**Selected excerpt:**
● ● ●
In May 1970, Charles Harrison, assistant editor of Studio International magazine, was in New York on a research trip when Joseph Kosuth introduced him to Donald Karshan, founding director of the New York Cultural Center (NYCC). Karshan’s launching exhibition, Conceptual Art and Conceptual Aspects, had just opened with great aplomb—during the private view searchlights were beamed from the building into the night sky.1 It created a stir; “Xeroxophilia rages out of control”, was Hilton Kramer’s response in the New York Times. Kramer was bemused by the thought of text presented as art and failed to make connections between synchronicity, duplication, and multiples. He grudgingly reported that Kosuth’s Information Room, where the viewer was invited to read a variety of books and magazines on philosophy and art criticism, was the “best thing” in the show.2 The director’s statement was not included in the exhibition catalogue, which was devoid of explanatory text, but it was on hand at the venue to justify what Karshan termed “Post-Object Art”. This term built on some considerations of new art raised by David L. Shirey in a two-part feature with Thomas M. Messer (director of the Solomon R. Guggenheim Museum) called “Impossible Art”. Messer outlined its characteristics as follows: “extreme fragility . . . [it] moves towards invisibility, disembodiment and sheer non-existence . . . It is useless to all but those who would accept it for its own sake.”3Shirey located the artists’ work in categories of practice as “earthworks, waterworks, skyworks, nihilworks and thinkworks”.4 The last two terms focused Karshan’s assertion that

[at] the end of the 20th century we now know that art does indeed exist as an idea . . . and we know that quality exists in the thinking of the artist, not in the object he employs—if he employs an object at all. We begin to understand that painting and sculpture are simply unreal in the coming age of computers and instant travel.5

The article reached a broader and more international audience when it was published later that year in Studio International. Harrison considered it to be something of a “coup”, and “the first time a serious discussion of conceptual art” was aired in the British art press.6 Karshan’s essay, “The Seventies: Post-Object Art”, written for Conceptual Art and Conceptual Aspects but, as noted, not included in the catalogue, explained the shift from painting and sculpture to “idea art”, “analytic art”, or work foregrounding a “conceptual aspect”.7


Writing in the New York Times, Peter Schjeldahl found the exhibition almost free of visual stimulation but vigorous in its “scholarly austerity”; for him it presented a distinct contrast with the “flea market” organization of the Information exhibition at the Museum of Modern Art. He remarked that “enough gifted young artists had taken to working in or around [conceptual art] to guarantee its influence for a long time.”8 In contrast, Information was broadly scoped like Messer and Shirey’s “Impossible Art” to the surveyed variety of practices preoccupying artists. And unlike the NYCC exhibition, it was not restricted to Anglo-British artists but included artists seen in the US for the first time from South America and Eastern Europe. Nonetheless, Karshan was anxious to get attention for what he hoped would become NYCC’s radical programme, and to get the exhibition opening before the Museum of Modern Art’s much longer planned exhibition was important to him.
● ● ●
**Data for this task:**
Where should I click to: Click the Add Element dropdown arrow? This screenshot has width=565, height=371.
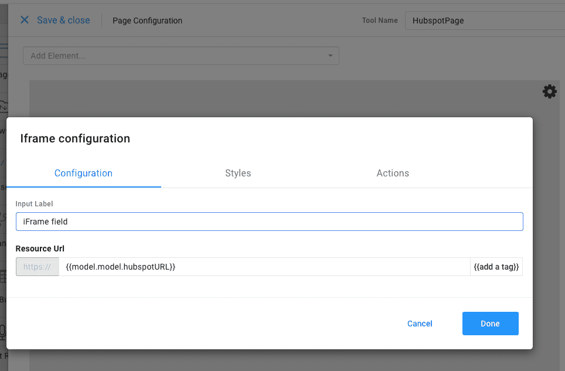coord(330,56)
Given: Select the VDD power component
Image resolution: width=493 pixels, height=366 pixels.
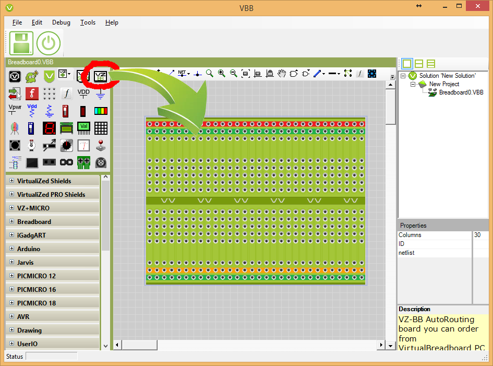Looking at the screenshot, I should click(x=83, y=93).
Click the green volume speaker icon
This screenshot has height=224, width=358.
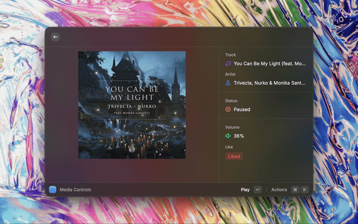[x=228, y=136]
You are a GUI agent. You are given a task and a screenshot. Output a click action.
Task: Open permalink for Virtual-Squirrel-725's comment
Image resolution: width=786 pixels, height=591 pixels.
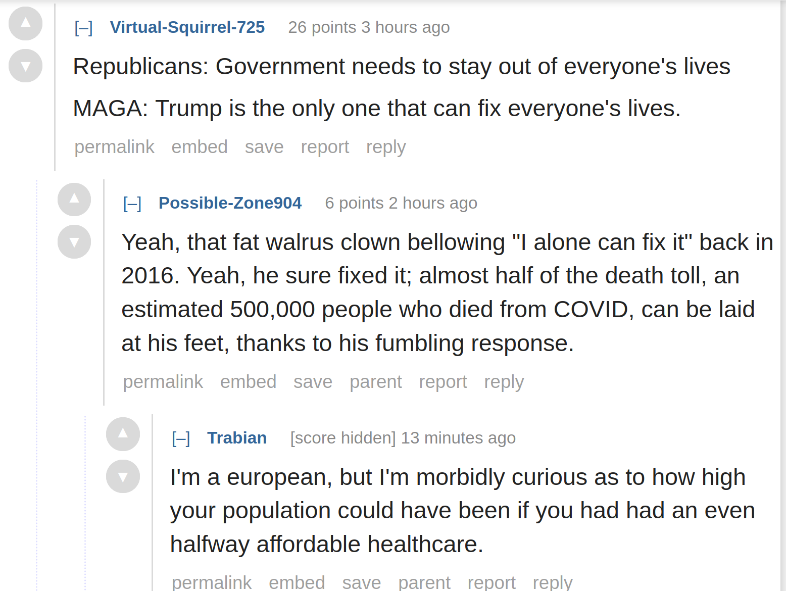pos(115,147)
● ● ●
**Problems:**
• A. In the passage about the 1970 conceptual art exhibition, which categories of practice did Shirey use to place the artists' work? List every one.
• B. Please reproduce every line of the listing above word for word, omitting the pictures.

**Answers to the problems:**
• A. earthworks, waterworks, skyworks, nihilworks, thinkworks

• B.
Where should I click to: Click the Add Element dropdown arrow? This screenshot has width=565, height=371.
coord(330,56)
Given: Select the VDD power component
Image resolution: width=493 pixels, height=366 pixels.
Looking at the screenshot, I should click(x=83, y=93).
Click the green volume speaker icon
This screenshot has height=224, width=358.
[x=228, y=136]
You are a GUI agent. You are given a task and a screenshot. Output a click action.
Task: Open permalink for Virtual-Squirrel-725's comment
Image resolution: width=786 pixels, height=591 pixels.
pos(115,147)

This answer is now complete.